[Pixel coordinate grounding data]
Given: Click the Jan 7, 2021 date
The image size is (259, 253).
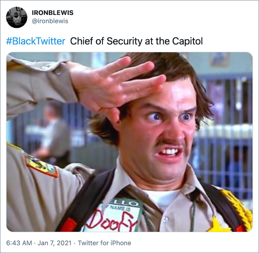Looking at the screenshot, I should pyautogui.click(x=55, y=243).
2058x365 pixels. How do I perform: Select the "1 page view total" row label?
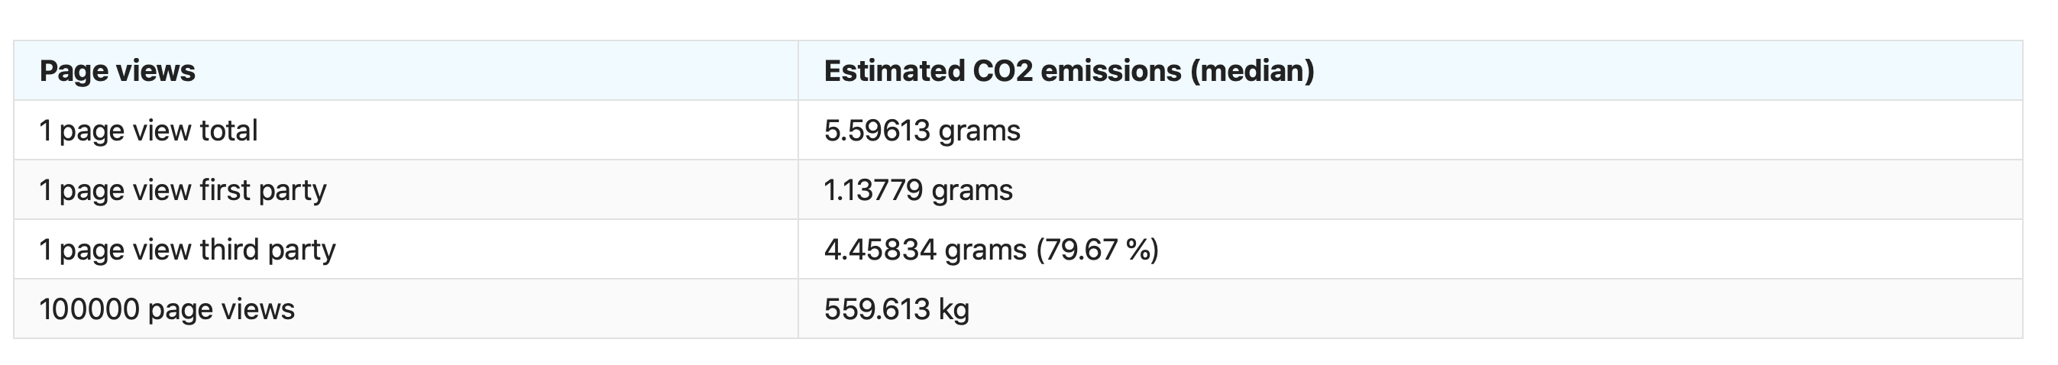(x=149, y=130)
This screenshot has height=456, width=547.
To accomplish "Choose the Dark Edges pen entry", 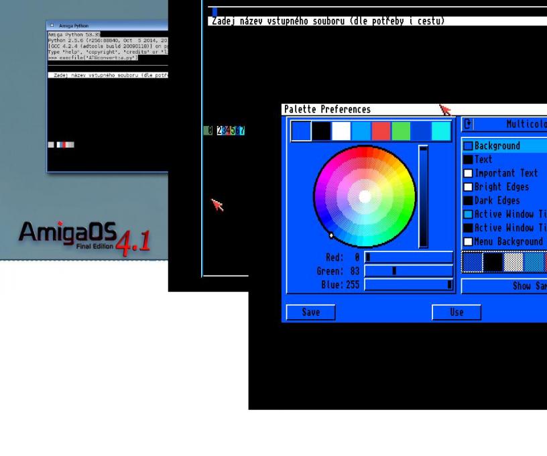I will [x=497, y=201].
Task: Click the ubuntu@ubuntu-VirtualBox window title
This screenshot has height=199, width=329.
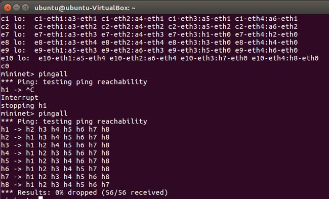Action: coord(85,8)
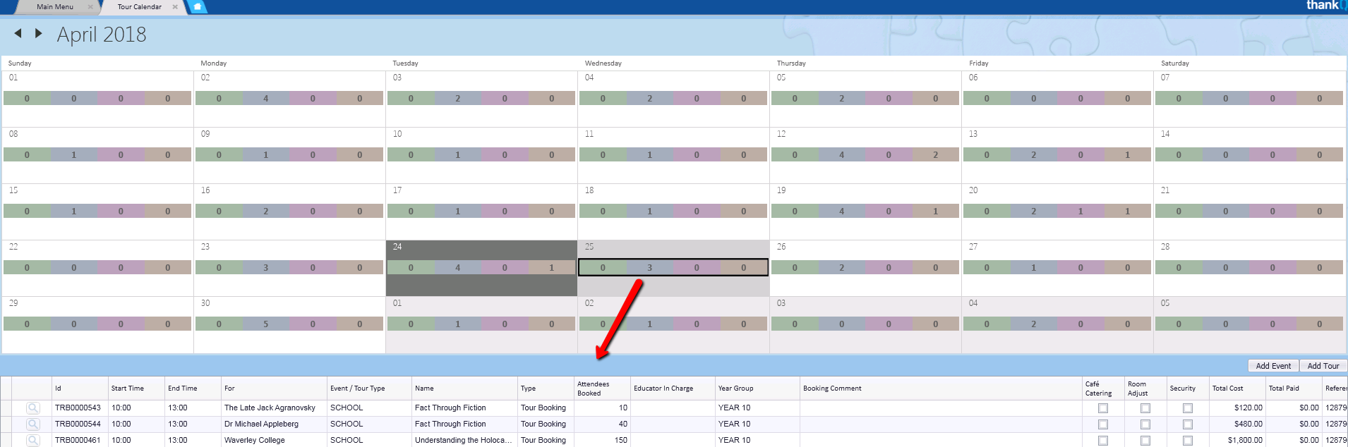Check Security box for the $1,800.00 booking

[1188, 441]
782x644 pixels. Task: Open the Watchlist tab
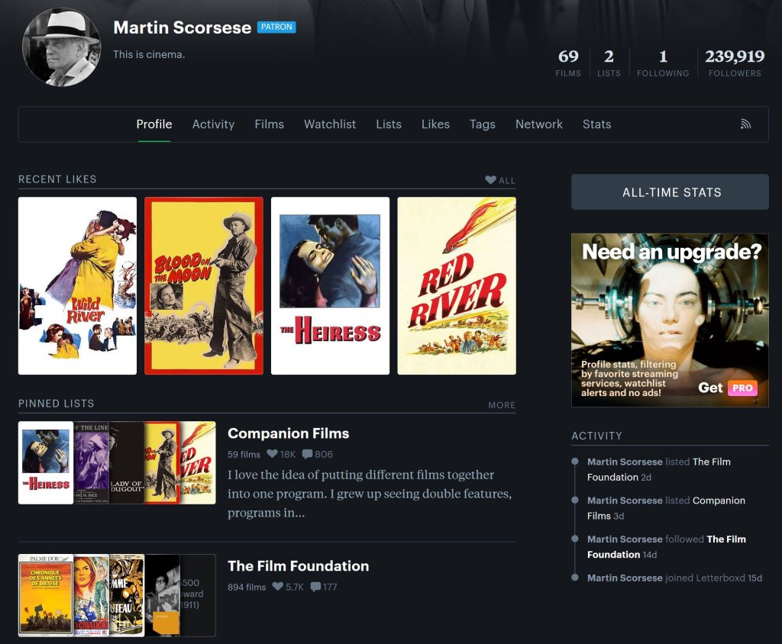(x=329, y=124)
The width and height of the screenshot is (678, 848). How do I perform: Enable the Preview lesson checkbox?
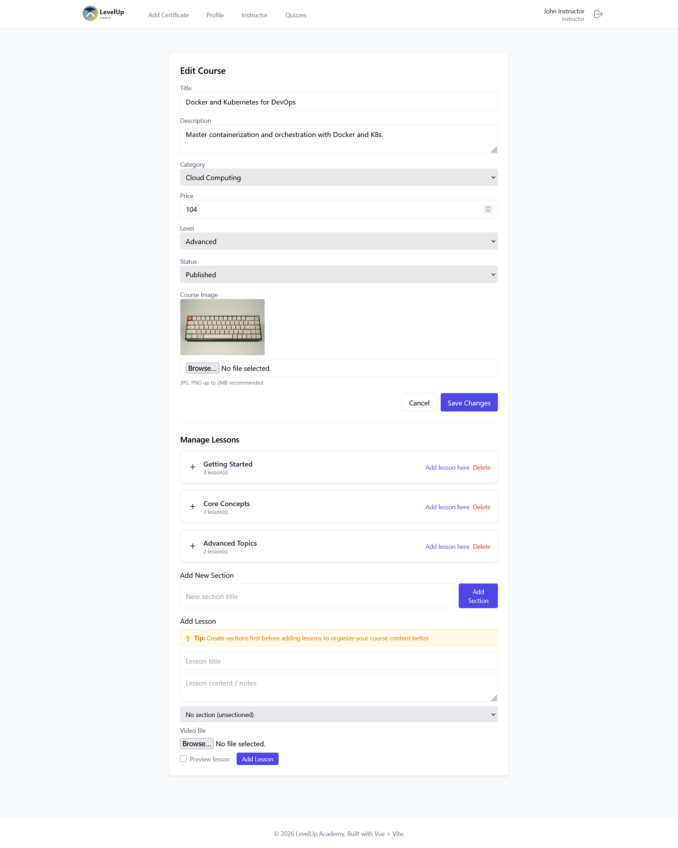(183, 759)
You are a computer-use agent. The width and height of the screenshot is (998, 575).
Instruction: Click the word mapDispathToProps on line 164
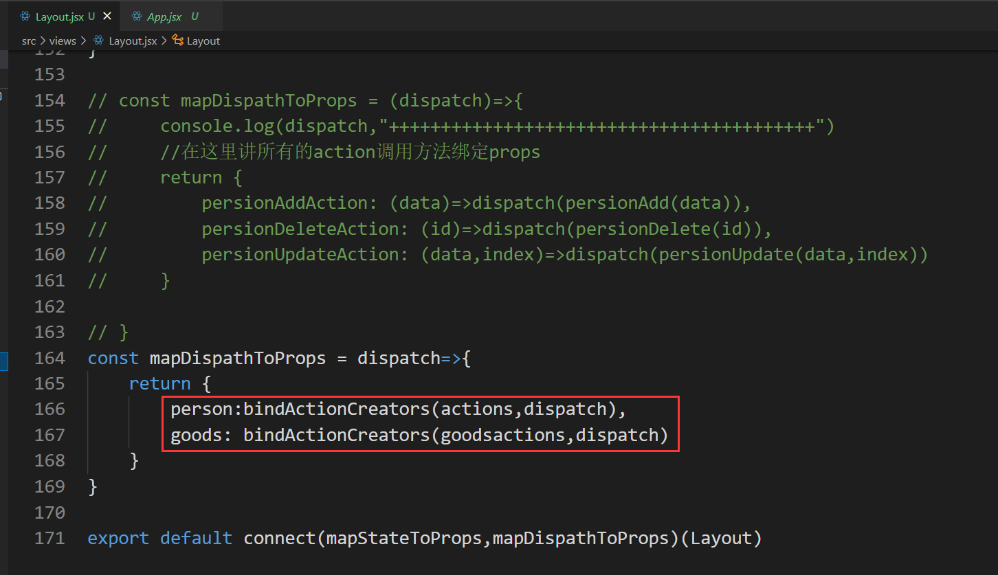point(238,358)
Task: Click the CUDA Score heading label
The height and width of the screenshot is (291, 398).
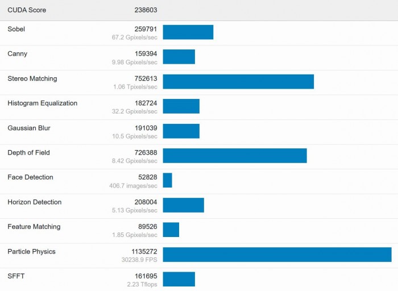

• [ACTIVITY]
Find the line with "Task: Click the ubuntu@ubuntu-VirtualBox" in the data above, and from there retype each line exactly through the line with "You are a computer-use", skipping the pictures along the way.

• [ANSWER SPACE]
Task: Click the ubuntu@ubuntu-VirtualBox window title
This screenshot has height=199, width=329.
Action: coord(85,8)
Check Security box for the $1,800.00 booking

[1188, 441]
782x644 pixels. Task: Open the Watchlist tab
(x=329, y=124)
The width and height of the screenshot is (678, 848). How do I perform: Enable the Preview lesson checkbox?
(183, 759)
You are a computer-use agent. The width and height of the screenshot is (998, 575).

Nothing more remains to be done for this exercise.